Hepatic
metastases of
colorectal carcinoma demonstrate a dose response to
chemotherapy. In animal studies hepatic arterial infusion of chemotherapeutic agents with
degradable starch microspheres (DSMs) produces a redistribution of blood flow between
tumor and liver and an increase in
tumor drug levels. In this prospective clinical study in patients with colorectal
metastases, we evaluated the effect of DSMs on liver and
tumor levels of fluoropyrimidines after intraoperative administration through the hepatic artery.
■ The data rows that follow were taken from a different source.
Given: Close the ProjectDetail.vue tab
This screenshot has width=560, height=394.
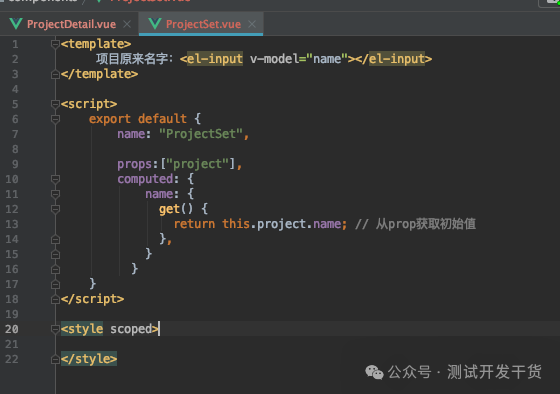Looking at the screenshot, I should [x=127, y=24].
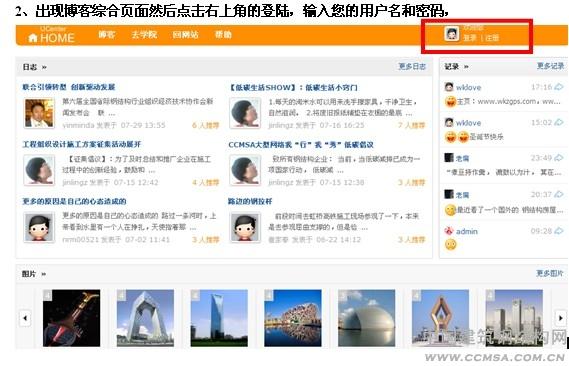Open admin's avatar icon in records list
569x366 pixels.
click(449, 231)
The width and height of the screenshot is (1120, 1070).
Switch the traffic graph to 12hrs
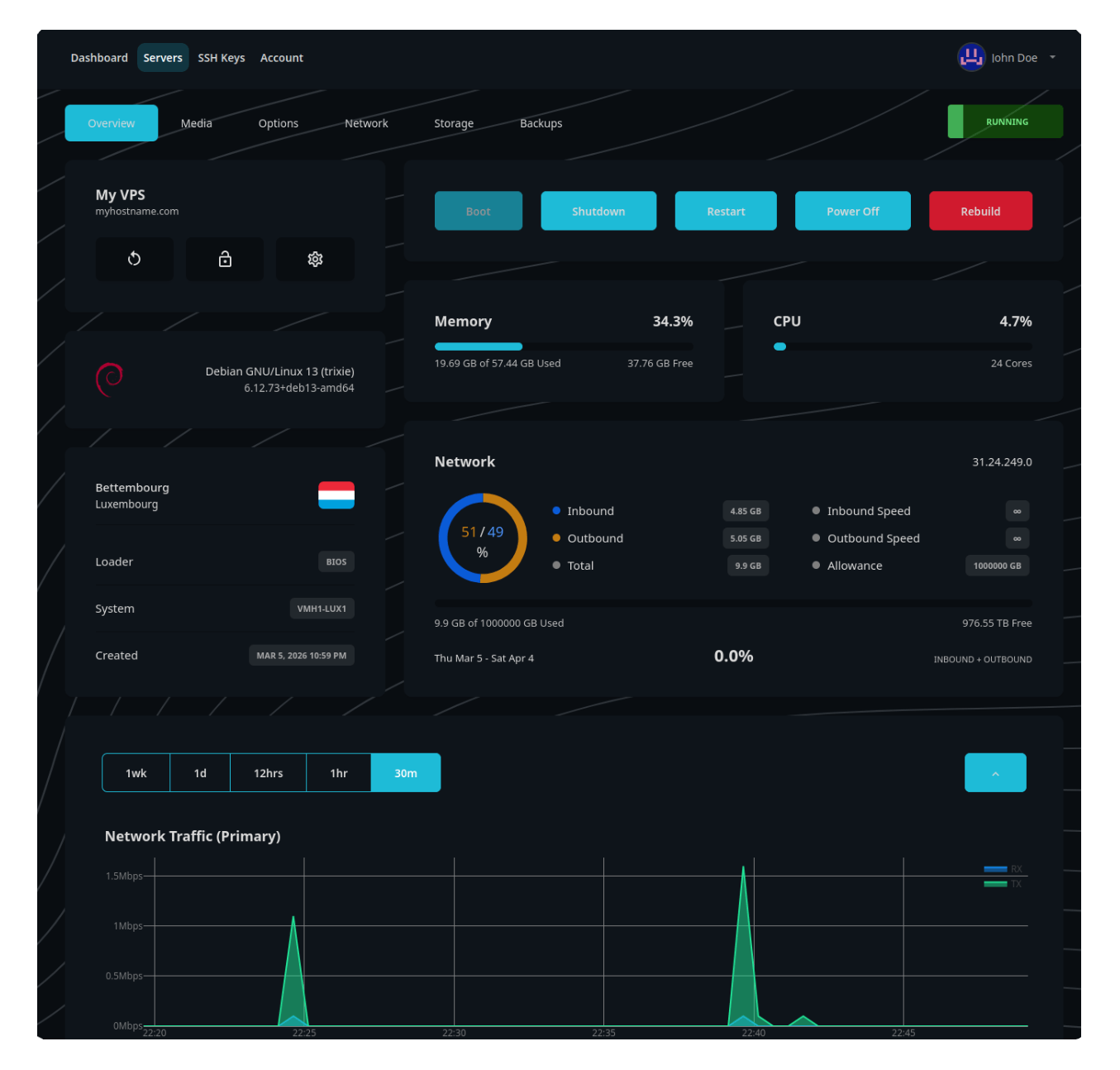[268, 772]
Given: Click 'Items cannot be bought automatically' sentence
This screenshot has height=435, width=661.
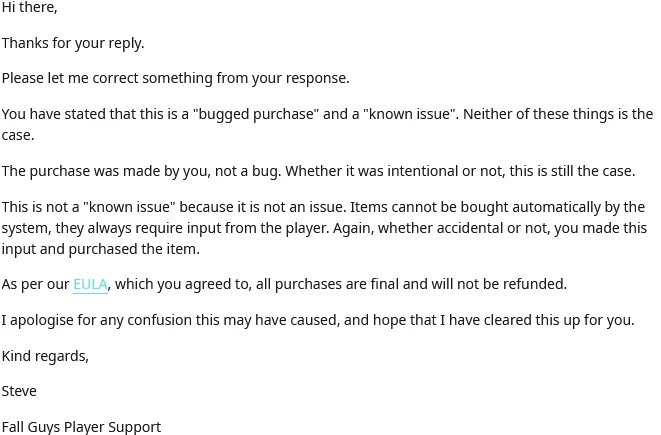Looking at the screenshot, I should [497, 207].
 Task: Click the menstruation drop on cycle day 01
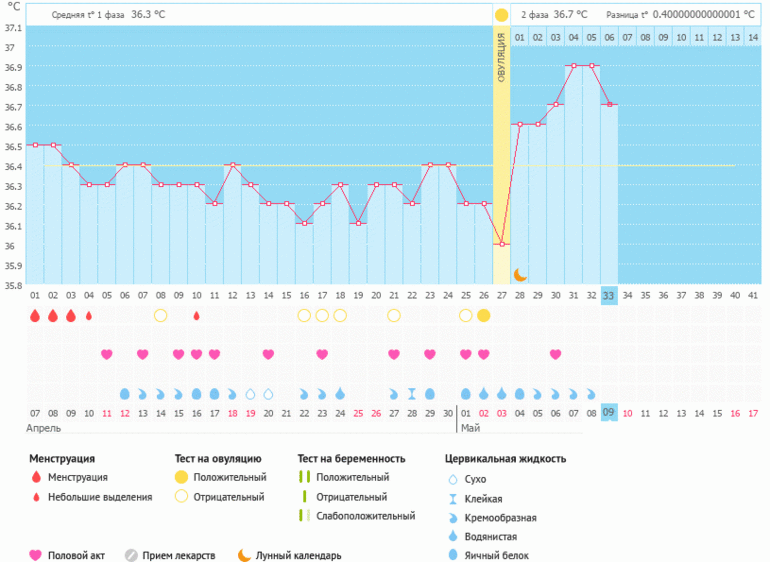click(x=35, y=315)
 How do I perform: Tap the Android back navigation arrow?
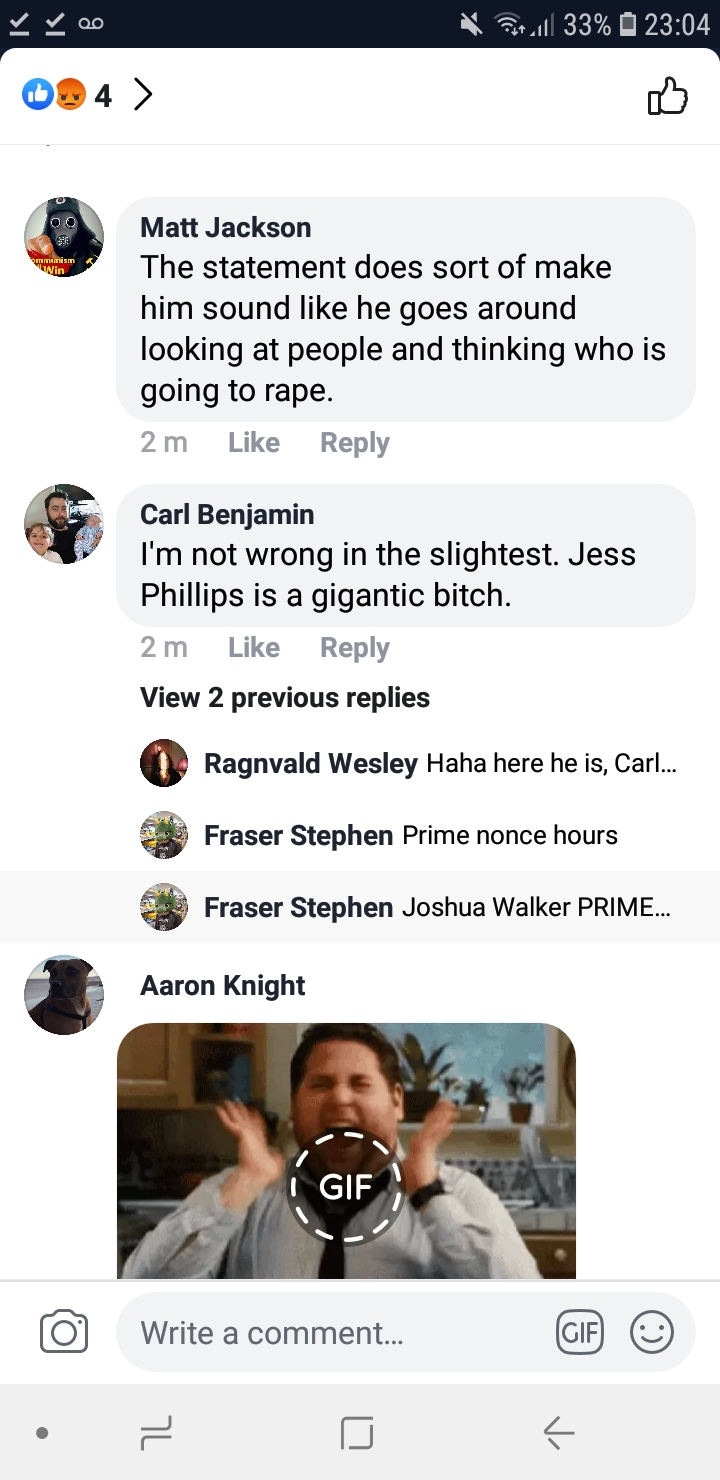(x=558, y=1433)

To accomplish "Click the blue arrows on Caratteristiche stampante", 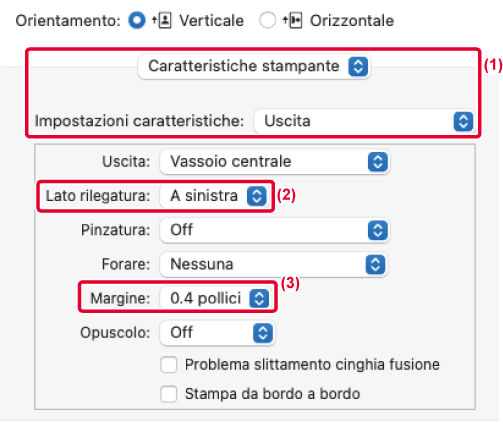I will pos(358,66).
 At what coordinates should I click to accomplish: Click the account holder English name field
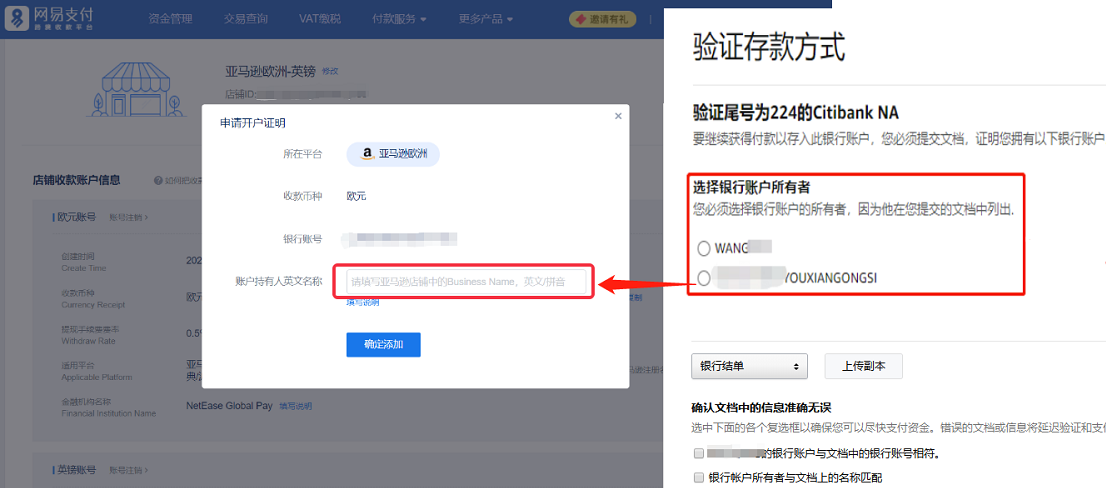pos(466,281)
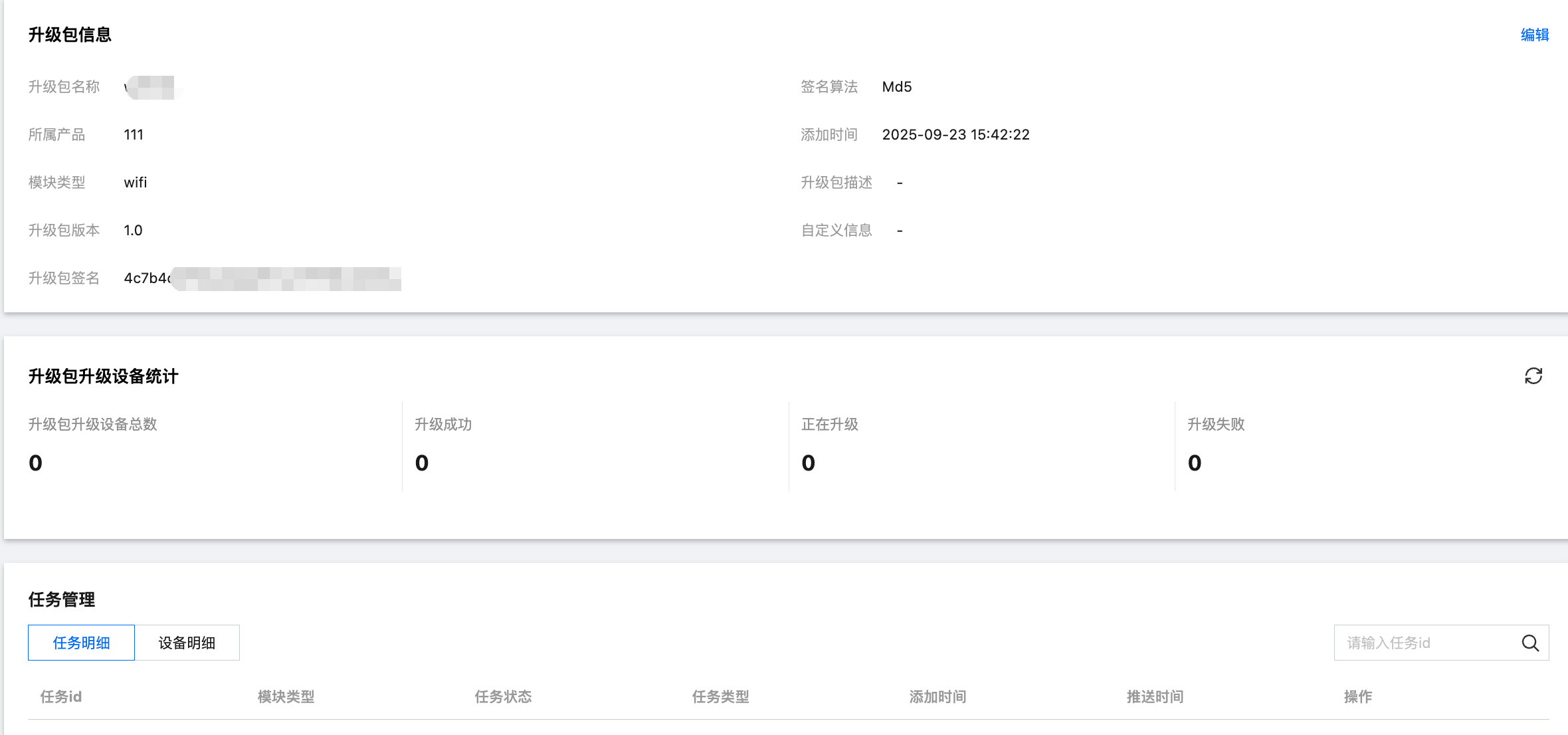Click the 任务类型 column header
Screen dimensions: 1568x735
[720, 696]
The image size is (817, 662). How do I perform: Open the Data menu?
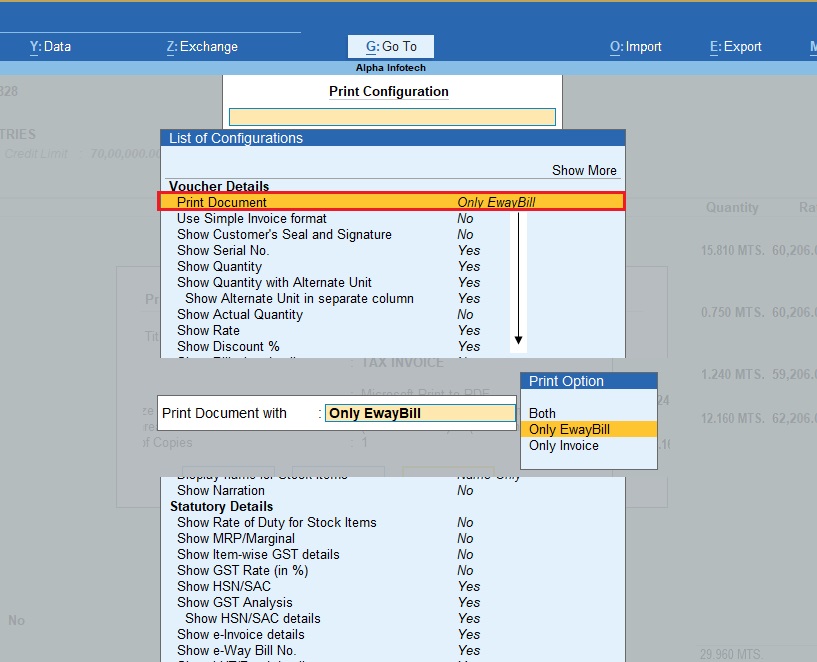tap(48, 46)
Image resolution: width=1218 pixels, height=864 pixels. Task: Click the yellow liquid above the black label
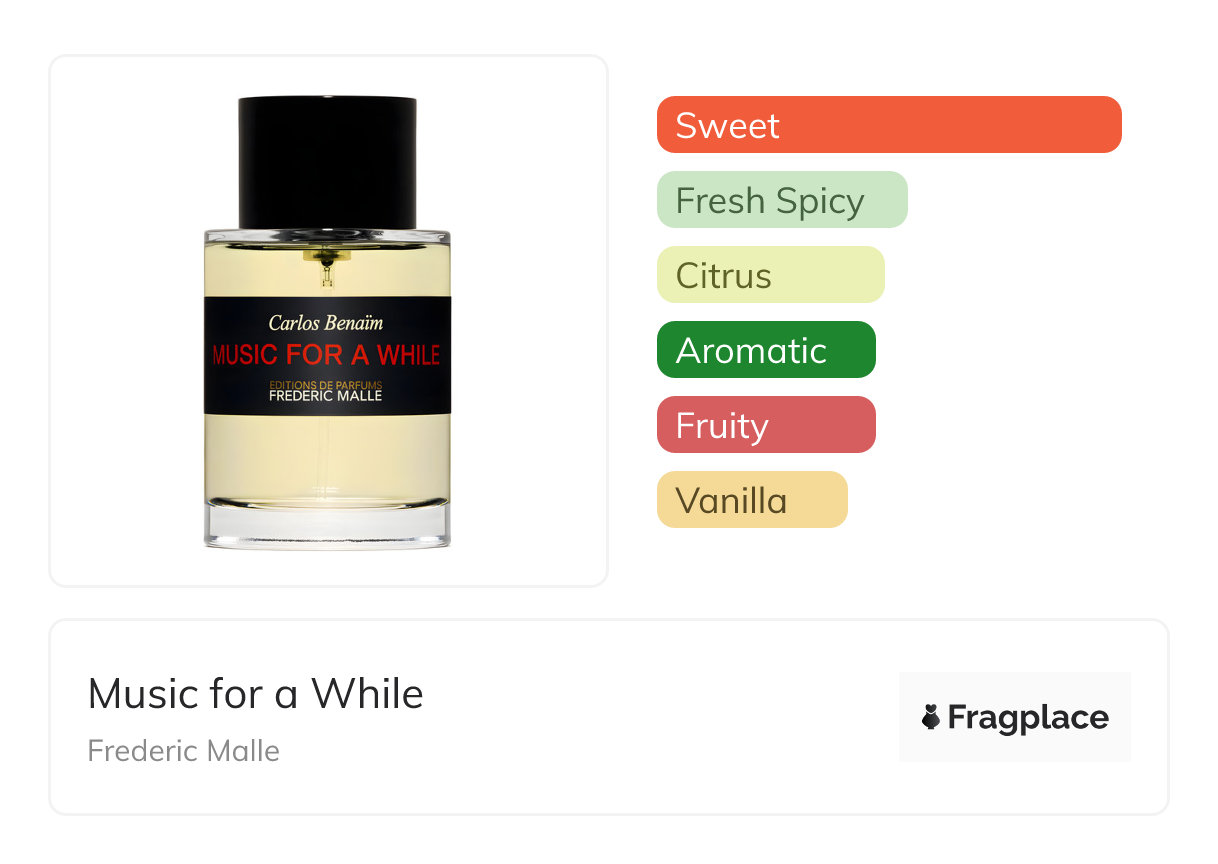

Fourteen patients underwent infusion of radiolabeled
fluorodeoxyuridine, 14C-FUdR (0.15 mg/kg, 0.5 microCi/kg), followed 2 to 5 minutes later by infusion of 3H-FUdR (0.15 mg/kg, 1.0 microCi/kg) without (n = 3) or with (n = 11) DMS. Seven of the later patients underwent major hepatic resection and tissue mapping of
drug distribution, and four patients underwent biopsy procedures to remove specimens of liver and
tumor 5 minutes after
microsphere infusion. Administration of DSMs with
FUdR increased
tumor drug levels as measured by 3H-FUdR (5.9 +/- 4.4 vs 17.1 +/- 9.4 nmol/gm, p = 0.07) without altering hepatic
drug levels (35.7 +/- 10.9 vs 30.2 +/- 20.9 nmol/gm, p = NS) and significantly increased the
tumor/liver
drug ratio of tritiated fluoropyrimidines (0.16 +/- 0.09 to 0.63 +/- 0.13, p = 0.03). Fluoropyrimidine levels in
tumor and liver correlated with blood flow as measured by technetium-99m macroaggregated
albumin retention. Thus, hepatic arterial administration of DSMs in human beings enhances
tumor FUdR levels and may be useful in increasing
tumor cytotoxicity and decreasing systemic toxicity during regional hepatic infusion.